Earlier in the day, Angel Ramirez with ProMexico Trade and Investment Detroit noted his country has been a manufacturing center for much longer than NAFTA has existed – in fact, he said General Motors just marked 80 years of having facilities there. According to data from The Offshore Group of Arizona, Buick began assembling autos in Mexico in 1921, followed shortly by Ford in 1925.

It is not a new industry there, nor, Ramirez asserted, is Mexico to blame for the sharp loss of U.S. manufacturing jobs in the past two decades – he said that can be traced to automation and other technological changes that downsized need for human workers, not a shift of jobs across the border as is often cited.

Trade deals in flux

Since Trump called for a redo of NAFTA last year, the three countries have completed seven rounds of negotiations and expect an eighth. These are not a few people at a table trying to hammer out details; George explained each round consists of about 1,000 people who are negotiators and their advisors, working in many smaller groups on different parts of the pact.

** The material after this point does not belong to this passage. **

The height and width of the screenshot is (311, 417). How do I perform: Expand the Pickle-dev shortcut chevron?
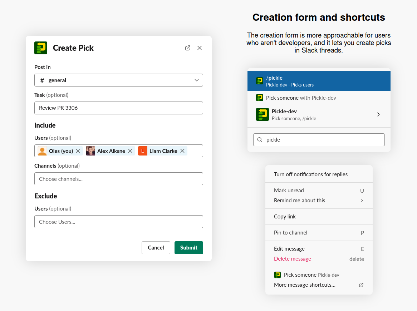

Also taking place last week was the Summit of the Americas in Peru, at which Vice President Mike Pence met with Canadian Prime Minister Justin Trudeau and Mexican President Enrique Pena Nieto to discuss trying to finish a new NAFTA deal before Mexico’s presidential election in July.

Reuters reported this is because Pena Nieto is not eligible for re-election, and “there are concerns” the incoming president could take a tougher tack against Trump and complicate the negotiations.

In other trade news last week, Trump indicated he might pursue getting the U.S. back into the Comprehensive and Progressive Trans-Pacific Partnership (CPTPP), the newly signed 11-member trade pact that evolved from the TPP Trump pulled out of upon taking office in January 2017.

Trump tweeted this last Thursday; coincidentally, two days earlier at the Indianapolis forum, Franco talked briefly about all the trade agreements Mexico is part of, including the CPTPP, under which he said his nation expects to gain more favorable business deals. He also said Mexico is in the process of modernizing trade with the European Union.

In the United States, the populace is divided on its view of free trade agreements (FTAs), but less so than just a couple years ago. According to a February Gallup poll, 70 percent of U.S. adults see foreign trade “as an opportunity for the nation’s economic growth through increased exports rather than a threat to the economy from foreign imports;” 25 percent view it the other way around. Gallup noted before 2017, that first number had not gone above 58 percent.

When asked how people in their countries view FTAs, Franco said the Mexican government tries to make it clear how these benefit the nation. He said the FTAs are negotiated to provide chances for Mexican businesses to prosper, but those businesspeople are responsible for taking advantage of the opportunity.

In Canada, George said FTAs are generally seen as positive for the economy. He admitted, though, when NAFTA was first signed it caused arguments within the country that jobs would head south because of the ability of companies to pay lower wages in Mexico or to take advantage of less stringent “right-to-work” employee protections in some U.S. states.

He said Americans worried about losing NAFTA should make that clear to their elected leaders. “If you’re concerned about NAFTA, let your representatives know,” he explained. “If you’re worried about the 35,000 Hoosier jobs that would disappear, let your representatives know.”